What has to happen before the group agrees that, indeed, an orc jumps out of the underbrush?
1. Sometimes, not much [discussion] at all. The right participant said it, at an appropriate moment, and everybody else just incorporates it smoothly into their imaginary picture of the situation. "An orc! Yikes! Battlestations!" This is how it usually is for participants with high ownership of whatever they're talking about: GMs describing the weather or the noncombat actions of NPCs, players saying what their characters are wearing or thinking.
Most of the disagreement in this thread consists in pointing to examples like this, pointing out that when these issues of ownership are clear there is little or no discussion.
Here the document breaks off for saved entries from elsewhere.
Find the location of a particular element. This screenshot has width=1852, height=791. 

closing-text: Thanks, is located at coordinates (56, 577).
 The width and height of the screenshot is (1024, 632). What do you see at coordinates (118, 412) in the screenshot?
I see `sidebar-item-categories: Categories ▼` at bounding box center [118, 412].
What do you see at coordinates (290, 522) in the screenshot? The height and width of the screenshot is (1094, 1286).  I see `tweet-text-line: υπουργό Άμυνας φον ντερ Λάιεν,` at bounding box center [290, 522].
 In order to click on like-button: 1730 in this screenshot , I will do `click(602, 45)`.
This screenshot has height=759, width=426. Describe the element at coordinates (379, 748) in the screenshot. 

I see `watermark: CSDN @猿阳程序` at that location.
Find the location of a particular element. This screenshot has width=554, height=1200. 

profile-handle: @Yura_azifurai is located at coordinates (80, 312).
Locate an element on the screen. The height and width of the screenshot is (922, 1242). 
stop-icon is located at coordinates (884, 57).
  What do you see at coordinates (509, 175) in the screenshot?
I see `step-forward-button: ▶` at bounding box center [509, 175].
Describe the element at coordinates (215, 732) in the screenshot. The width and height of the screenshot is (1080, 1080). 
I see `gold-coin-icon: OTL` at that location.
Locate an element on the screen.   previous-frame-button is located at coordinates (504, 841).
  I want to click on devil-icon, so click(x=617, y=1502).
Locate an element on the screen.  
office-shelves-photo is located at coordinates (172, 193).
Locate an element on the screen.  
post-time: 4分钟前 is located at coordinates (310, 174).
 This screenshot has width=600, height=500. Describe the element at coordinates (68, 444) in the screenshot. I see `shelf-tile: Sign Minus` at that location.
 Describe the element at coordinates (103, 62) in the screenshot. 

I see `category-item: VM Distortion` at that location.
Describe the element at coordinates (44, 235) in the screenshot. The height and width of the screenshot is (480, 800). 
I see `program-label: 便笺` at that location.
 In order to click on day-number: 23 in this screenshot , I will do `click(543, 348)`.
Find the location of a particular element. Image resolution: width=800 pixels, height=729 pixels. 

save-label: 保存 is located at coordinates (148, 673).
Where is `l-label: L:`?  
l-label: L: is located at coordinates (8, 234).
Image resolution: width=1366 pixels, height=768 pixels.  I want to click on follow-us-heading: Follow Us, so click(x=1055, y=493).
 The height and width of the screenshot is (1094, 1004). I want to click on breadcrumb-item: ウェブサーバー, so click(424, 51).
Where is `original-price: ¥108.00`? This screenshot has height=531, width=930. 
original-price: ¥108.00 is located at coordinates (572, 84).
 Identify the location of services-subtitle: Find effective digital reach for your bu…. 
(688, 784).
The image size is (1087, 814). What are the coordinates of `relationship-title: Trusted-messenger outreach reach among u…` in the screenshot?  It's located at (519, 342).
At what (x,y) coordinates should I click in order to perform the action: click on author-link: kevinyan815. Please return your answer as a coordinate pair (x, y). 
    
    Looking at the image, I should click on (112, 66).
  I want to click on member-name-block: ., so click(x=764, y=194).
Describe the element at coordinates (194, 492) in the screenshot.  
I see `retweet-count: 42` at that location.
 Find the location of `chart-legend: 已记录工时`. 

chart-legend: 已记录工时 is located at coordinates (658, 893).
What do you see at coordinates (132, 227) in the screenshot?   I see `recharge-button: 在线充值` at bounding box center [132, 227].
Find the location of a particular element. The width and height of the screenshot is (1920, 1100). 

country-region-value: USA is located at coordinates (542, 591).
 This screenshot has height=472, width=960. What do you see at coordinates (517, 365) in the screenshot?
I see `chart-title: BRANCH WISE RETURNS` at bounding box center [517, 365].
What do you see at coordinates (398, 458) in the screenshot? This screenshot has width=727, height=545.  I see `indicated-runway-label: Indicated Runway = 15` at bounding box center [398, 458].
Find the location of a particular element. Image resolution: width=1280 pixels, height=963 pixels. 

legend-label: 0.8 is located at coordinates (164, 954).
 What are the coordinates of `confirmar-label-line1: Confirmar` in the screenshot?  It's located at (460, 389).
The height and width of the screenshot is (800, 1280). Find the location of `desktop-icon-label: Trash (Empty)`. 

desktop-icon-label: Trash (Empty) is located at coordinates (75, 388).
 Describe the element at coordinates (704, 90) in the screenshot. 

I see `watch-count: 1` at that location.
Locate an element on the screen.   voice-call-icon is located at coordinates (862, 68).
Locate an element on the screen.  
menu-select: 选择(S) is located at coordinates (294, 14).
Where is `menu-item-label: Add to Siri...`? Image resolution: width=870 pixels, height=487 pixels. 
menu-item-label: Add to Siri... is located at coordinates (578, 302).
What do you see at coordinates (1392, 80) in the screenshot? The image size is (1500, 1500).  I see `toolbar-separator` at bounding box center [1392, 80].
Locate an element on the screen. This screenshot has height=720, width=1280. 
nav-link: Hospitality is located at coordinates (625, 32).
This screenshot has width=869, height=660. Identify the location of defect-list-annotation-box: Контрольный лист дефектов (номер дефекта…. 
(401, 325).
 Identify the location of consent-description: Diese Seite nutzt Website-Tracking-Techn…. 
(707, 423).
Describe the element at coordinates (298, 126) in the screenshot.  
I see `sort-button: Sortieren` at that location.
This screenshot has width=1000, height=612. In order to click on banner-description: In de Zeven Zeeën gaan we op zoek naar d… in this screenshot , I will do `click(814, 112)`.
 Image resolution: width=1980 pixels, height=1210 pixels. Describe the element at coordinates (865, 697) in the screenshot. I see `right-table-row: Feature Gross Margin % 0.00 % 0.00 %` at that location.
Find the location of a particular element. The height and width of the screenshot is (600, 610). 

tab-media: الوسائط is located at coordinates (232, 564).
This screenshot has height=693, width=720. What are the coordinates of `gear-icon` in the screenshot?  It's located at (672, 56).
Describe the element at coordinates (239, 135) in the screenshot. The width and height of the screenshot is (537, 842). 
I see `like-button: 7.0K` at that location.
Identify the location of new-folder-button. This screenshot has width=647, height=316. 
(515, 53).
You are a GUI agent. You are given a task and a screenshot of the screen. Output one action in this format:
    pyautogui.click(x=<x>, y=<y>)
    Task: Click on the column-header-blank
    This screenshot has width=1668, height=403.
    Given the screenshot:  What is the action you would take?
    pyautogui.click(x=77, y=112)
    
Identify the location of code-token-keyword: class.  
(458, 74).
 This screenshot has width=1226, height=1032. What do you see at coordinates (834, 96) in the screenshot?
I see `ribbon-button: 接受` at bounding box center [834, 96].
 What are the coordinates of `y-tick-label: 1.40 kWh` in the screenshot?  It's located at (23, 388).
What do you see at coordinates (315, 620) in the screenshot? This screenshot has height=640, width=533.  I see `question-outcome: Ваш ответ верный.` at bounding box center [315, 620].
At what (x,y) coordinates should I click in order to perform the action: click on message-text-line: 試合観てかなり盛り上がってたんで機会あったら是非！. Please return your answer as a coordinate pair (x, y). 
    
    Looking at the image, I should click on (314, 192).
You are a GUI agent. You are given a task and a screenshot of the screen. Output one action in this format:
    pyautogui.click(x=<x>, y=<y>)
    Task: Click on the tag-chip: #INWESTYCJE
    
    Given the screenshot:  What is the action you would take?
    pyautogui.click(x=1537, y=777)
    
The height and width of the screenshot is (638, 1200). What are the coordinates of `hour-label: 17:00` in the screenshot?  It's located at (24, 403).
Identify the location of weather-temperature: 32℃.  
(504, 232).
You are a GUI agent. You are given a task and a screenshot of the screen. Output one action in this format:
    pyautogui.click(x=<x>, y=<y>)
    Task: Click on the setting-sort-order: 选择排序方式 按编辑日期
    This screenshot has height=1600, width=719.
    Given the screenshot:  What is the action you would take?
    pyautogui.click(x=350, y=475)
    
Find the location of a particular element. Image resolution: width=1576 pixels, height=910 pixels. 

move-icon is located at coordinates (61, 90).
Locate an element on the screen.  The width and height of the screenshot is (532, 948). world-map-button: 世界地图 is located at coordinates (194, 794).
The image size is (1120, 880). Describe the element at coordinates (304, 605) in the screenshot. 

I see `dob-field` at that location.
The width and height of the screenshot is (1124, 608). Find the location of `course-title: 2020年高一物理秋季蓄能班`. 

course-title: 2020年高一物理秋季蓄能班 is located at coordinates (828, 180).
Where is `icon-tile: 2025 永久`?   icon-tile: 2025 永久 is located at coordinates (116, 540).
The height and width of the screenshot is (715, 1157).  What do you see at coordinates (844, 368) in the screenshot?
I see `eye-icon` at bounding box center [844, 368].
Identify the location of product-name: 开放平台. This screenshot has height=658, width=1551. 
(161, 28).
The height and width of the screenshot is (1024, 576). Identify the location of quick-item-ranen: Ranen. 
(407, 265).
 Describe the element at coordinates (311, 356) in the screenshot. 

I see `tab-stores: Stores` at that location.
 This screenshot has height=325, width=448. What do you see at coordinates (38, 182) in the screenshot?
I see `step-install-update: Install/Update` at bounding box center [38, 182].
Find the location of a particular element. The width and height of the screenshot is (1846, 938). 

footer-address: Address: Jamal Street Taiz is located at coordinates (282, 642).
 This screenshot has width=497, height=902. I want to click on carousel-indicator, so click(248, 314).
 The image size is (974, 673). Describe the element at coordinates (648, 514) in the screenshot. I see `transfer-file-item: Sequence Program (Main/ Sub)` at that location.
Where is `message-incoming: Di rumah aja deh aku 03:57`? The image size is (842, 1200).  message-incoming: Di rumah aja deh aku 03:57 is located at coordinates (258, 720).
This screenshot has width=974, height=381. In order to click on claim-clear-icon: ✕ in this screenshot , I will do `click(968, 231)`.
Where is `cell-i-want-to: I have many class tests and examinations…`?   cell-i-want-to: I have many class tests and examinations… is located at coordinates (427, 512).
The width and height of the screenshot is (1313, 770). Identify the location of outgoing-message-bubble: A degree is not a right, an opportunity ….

That is not in disupte.
Baker gives this example too:
4. And sometimes, lots of mechanics and negotiation. Debate the likelihood of a lone orc in the underbrush way out here, make a having-an-orc-show-up roll, a having-an-orc-hide-in-the-underbrush roll, a having-the-orc-jump-out roll, argue about the modifiers for each of the rolls, get into a philosophical thing about the rules' modeling of orc-jump-out likelihood... all to establish one little thing. Wave a stick in a game store and every game you knock of the shelves will have a combat system that works like this.
And some of the disagreement consists in giving examples like this, although to me some of the presentation of them seems to be oddly idealised. As if players in 3E or 5e D&D combat, for instance, never seek clarification about where the monsters are so they can move their PCs without drawing opportunity attacks. Or as if players never seek clarification about how wet or slippery the wall is, so they can decide whether or not their PCs try and climb it.
In my experience, if a GM tells players "You enter <such-and-such a place>" it is common for the players to ask "What can we see?" or perhaps to ask "Can we see <insert whatever it is that the player is hoping their PC can see>?" This is the player wanting to know what it is that they should be imagining - or to put the same point in other words, what is their fictional position?
This is a discussion - a conversation among friends - aimed at reaching agreement - agreement on what should be imagined. That is why it has been described as negotiation. That's all.